Your labor market survey will be prepared by a vocational expert hired by the insurance company. The survey should contain one or more jobs that appear to be compatible with your physical limitations, past education, and current skills as described in your functional capacity evaluation. Locally available jobs must be given priority when compared to positions in a statewide job pool.

It is important to remember that vocational rehabilitation doesn't necessarily have to involve finding an injured worker another job. You can apply for the jobs listed in your labor market survey, but the state can consider vocational rehabilitation accomplished even if you don't find a position within the specified timeframe for receiving benefits. Job placement is not legally required, as long as they've established your wage-earning capacity.

Receiving Additional Training

Vocational rehabilitation is designed to return a worker to employment as soon as possible. You will not be offered retraining opportunities if it is determined that there are suitable jobs already available to you. Retraining is only an option when your injuries have made it impossible to return to your previous employment, and there are no other jobs available that match your education and skill level.

Workers injured on the job who are determined to be eligible for vocational rehab training services can typically receive benefits for up to 26 weeks, with an additional 26-week extension allowed in select cases. However, a request for vocational retraining must be filed within two years from the end date of temporary total disability as determined by the treating physician.

In most cases, retraining programs are provided within the state. If a program requires temporary residence away from the worker's home, the employer or workers' compensation insurer must pay reasonable costs for board, lodging, or travel.

Protecting Your Legal Rights

If your employer won't respond to your request for vocational rehabilitation services or you do not feel as though the services being provided are meeting your needs, you can file a dispute with the state workers’ compensation court. In this case, you'll qualify for an expedited hearing on the matter.
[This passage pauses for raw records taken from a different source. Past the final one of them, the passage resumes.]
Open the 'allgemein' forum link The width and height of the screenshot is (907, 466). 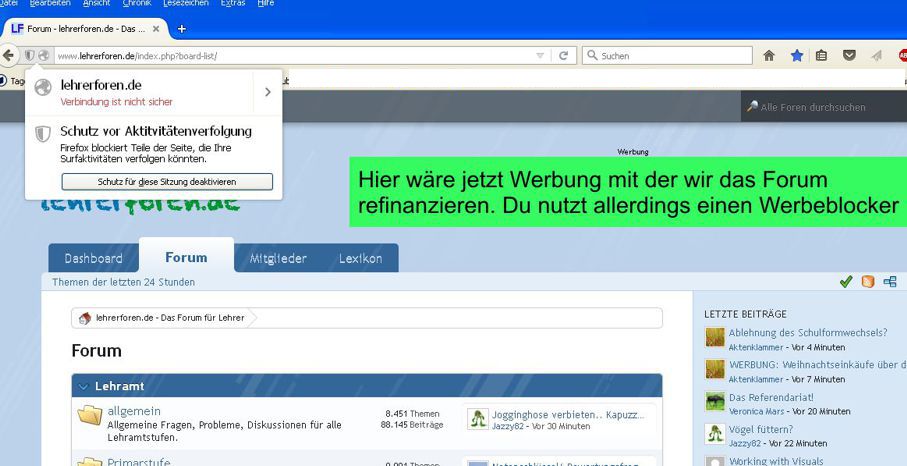134,411
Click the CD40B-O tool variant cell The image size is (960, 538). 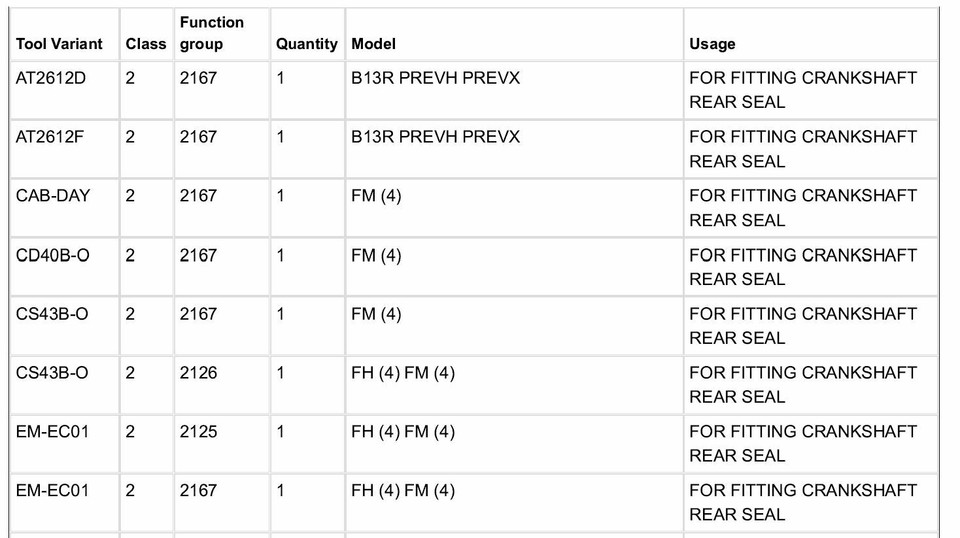52,255
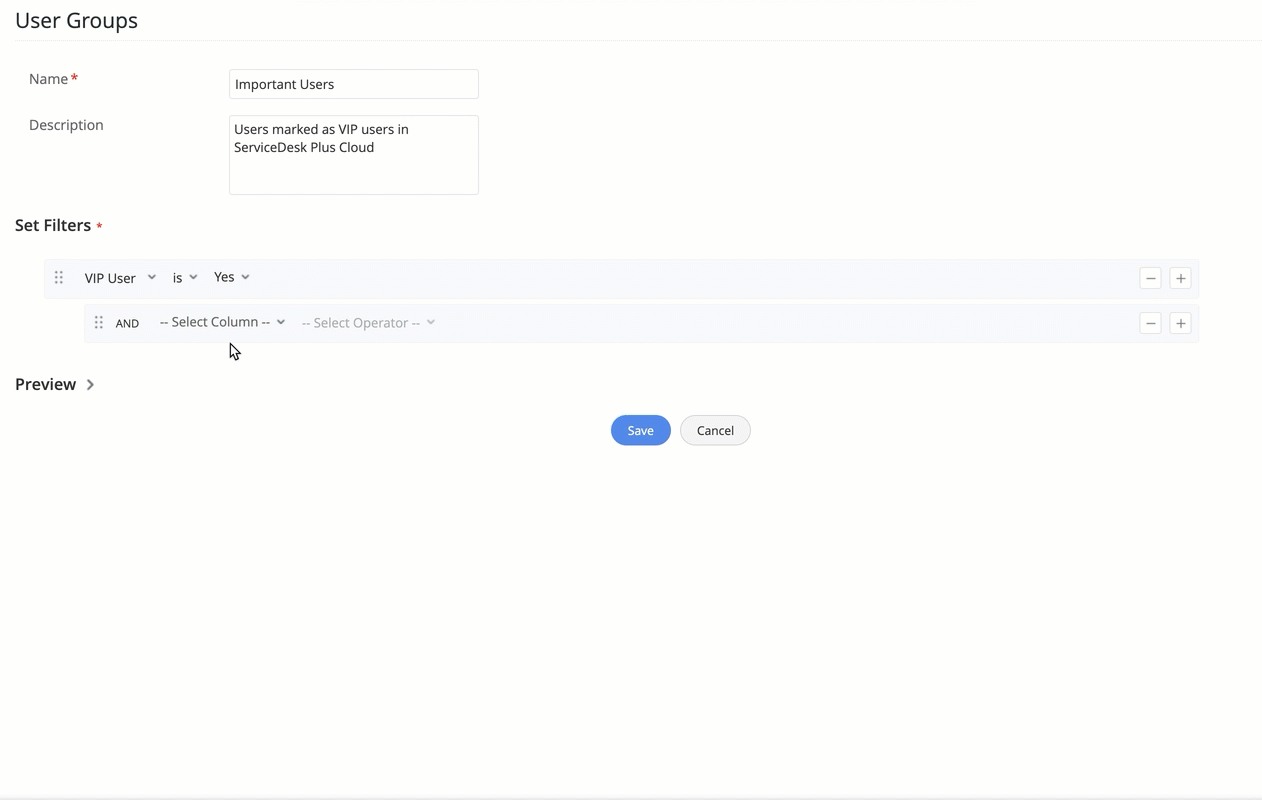
Task: Open the 'is' operator dropdown
Action: (184, 277)
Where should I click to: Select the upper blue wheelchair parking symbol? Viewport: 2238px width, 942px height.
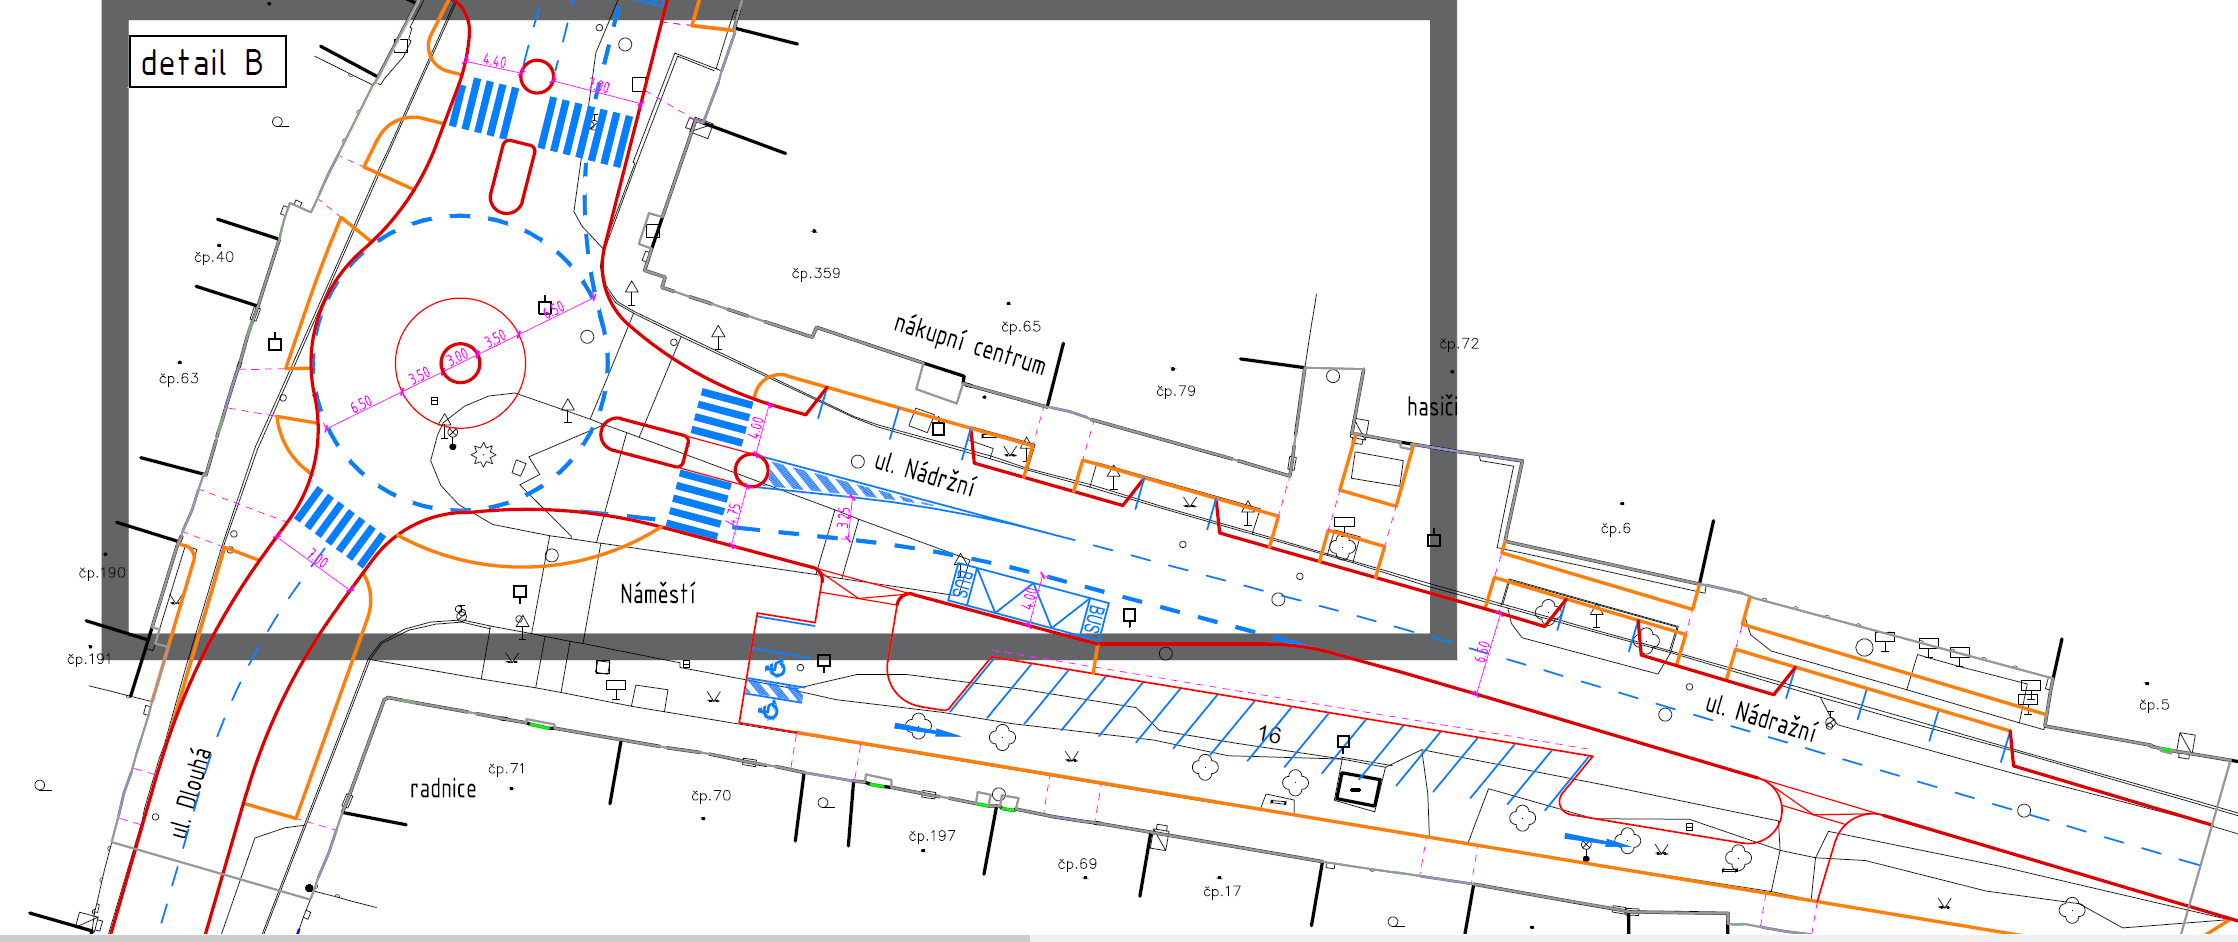[776, 666]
Legal representation isn't required to receive workers' compensation benefits, but having an experienced attorney to advocate for your interests can be valuable when you're experiencing difficulty gaining approval for the appropriate vocational rehabilitation services or if you don’t believe the results of your labor market survey accurately reflect your employment prospects.

The legal team at Neblett, Beard & Arsenault is dedicated to helping Louisiana residents access their workers' compensation benefits. We've worked with both part-time and full-time employees, including those with seriously disabling injuries, in a wide range of industries. Contact us online or call us directly at 318.588.6303 to schedule a free, no-obligation consultation at one of our six convenient office locations.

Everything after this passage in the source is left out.